Le opportunità nell’azionario
Per Hsbc Asset Management, l’attuale situazione macroeconomica di Pechino appare favorevole. E con prospettive di crescita più equilibrate, la Cina e le economie asiatiche in generale dovrebbero vedere una crescita del Pil più elevata e un’inflazione più bassa rispetto all’Occidente. “Abbiamo una visione costruttiva sulle azioni cinesi nel 2023 – si legge in un report -, supportata dalla riapertura degli scambi, dalle politiche di supporto e dall’attraente profilo di rischio/rendimento. Nel breve termine, privilegiamo i beneficiari della riapertura, come compagnie aeree, hotel, ristoranti, agenzie di viaggio”.
Secondo gli analisti del gestore, i turisti cinesi riprenderanno presto a viaggiare a livello nazionale e a questo probabilmente seguirà un boom della domanda per i settori dei servizi. Nel settore Internet/e-commerce, invece, il fatturato dovrebbe iniziare a riprendersi nel 2023 grazie alla ripresa dei ricavi e a un miglioramento dell’efficienza.
“Guardando al medio-lungo termine, i nomi manifatturieri e industriali di fascia alta dovrebbero trarre vantaggio dalla localizzazione delle catene di approvvigionamento e dal potenziamento dell’automazione industriale, dato l’obiettivo strategico della Cina di essere autosufficiente nella tecnologia chiave”, proseguono gli analisti. Che concludono: “Preferiamo titoli con solidi fondamentali aziendali, vantaggi competitivi rispetto alle loro controparti estere e che trarranno vantaggio dal sostegno politico. Inoltre, prediligiamo anche alcune aziende della catena di fornitura di veicoli elettrici, del settore solare ed eolico”.
Obbligazionario
Per quanto riguarda invece il reddito fisso, secondo Jonathan Shelon, chief operating officer di KraneShares, il mercato obbligazionario cinese è pronto per recuperare parte del terreno perso nel 2022 grazie alla ripresa del renminbi rispetto al dollaro. Anche se, avverte, i rendimenti del decennale e delle obbligazioni investment grade di Pechino potrebbero continuare a sottoperformare nel corso dell’anno rispetto ai loro omologhi statunitensi ed europei.

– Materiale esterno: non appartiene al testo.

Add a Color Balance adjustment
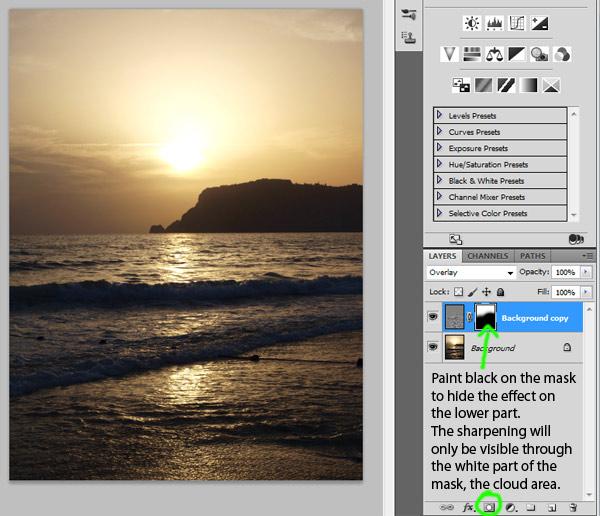This screenshot has width=600, height=516. [494, 54]
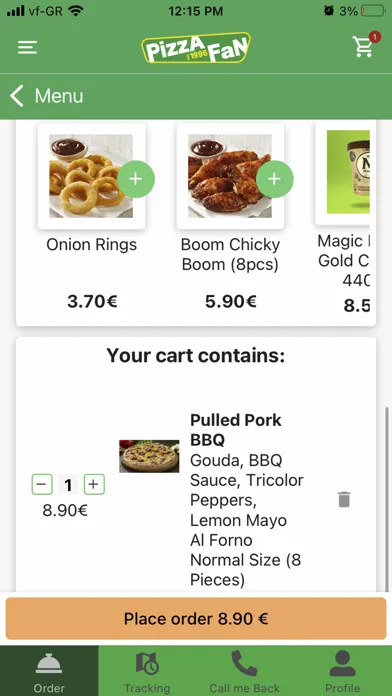
Task: Tap the Pizza Fan logo
Action: point(196,47)
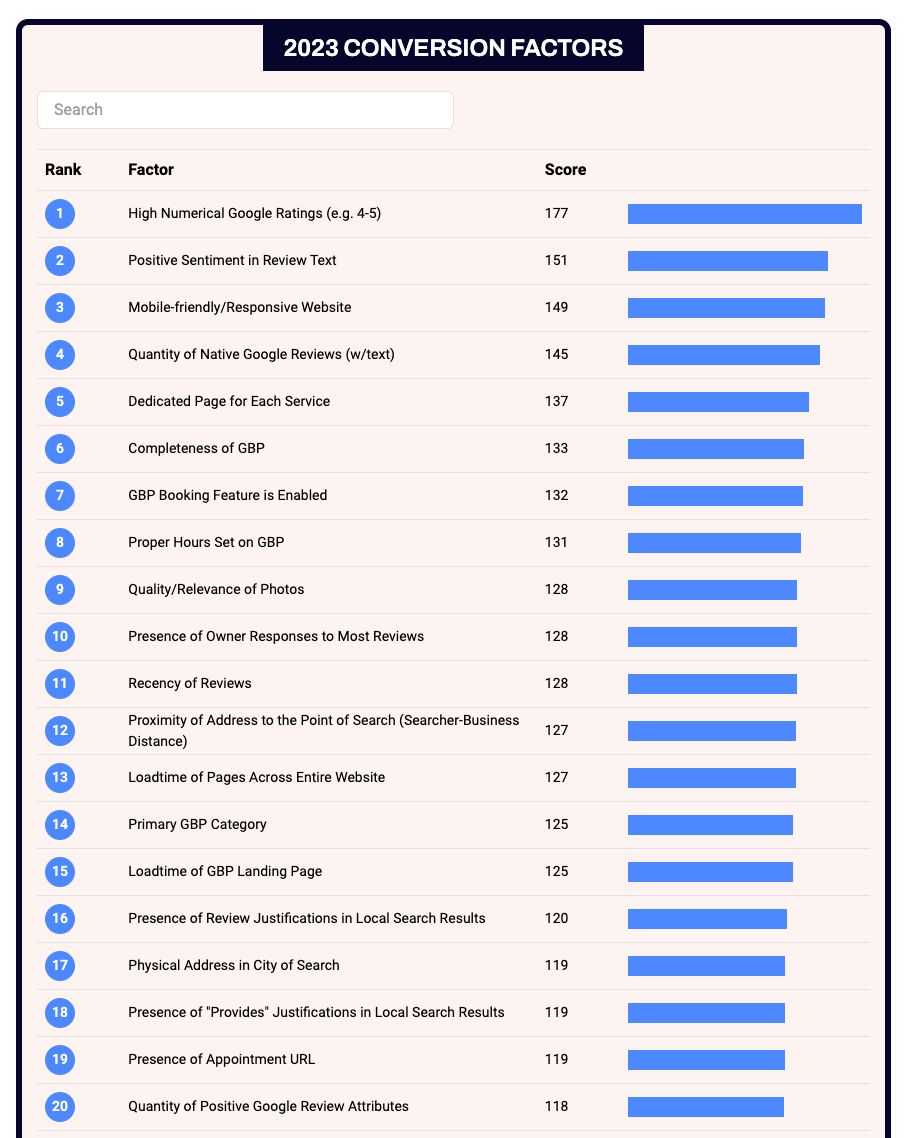Click the 2023 Conversion Factors title banner

pos(453,48)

Scenario diverso nel segmento high yield, dove prevalgono le obbligazioni emesse per lo sviluppo immobiliare. Questi strumenti, come fa notare Shelon, sono attualmente svalutati, scambiati a livelli di sofferenza, e non hanno registrato una ripresa commisurata a quella dei titoli azionari di alcuni sviluppatori immobiliari. “Gli spread dei titoli high yield sono ai massimi da dieci anni, più alti che durante la pandemia e significativamente più alti che negli Stati Uniti e in Europa. Ci aspettiamo quindi una forte ripresa delle obbligazioni sul mercato e potenzialmente un aumento delle emissioni, che sono crollate nel 2022”, sottolinea.
“Vediamo un maggior potenziale nell’high yield rispetto a quello dei titoli investment grade e governativi, a causa dell’effetto valutario”, conclude quindi l’esperto, secondo cui i bond degli sviluppatori immobiliari potrebbero rimbalzare nel corso dell’anno, offrendo una significativa opportunità di apprezzamento del capitale grazie a caratteristiche di rischio e rendimento simili a quelle delle azioni.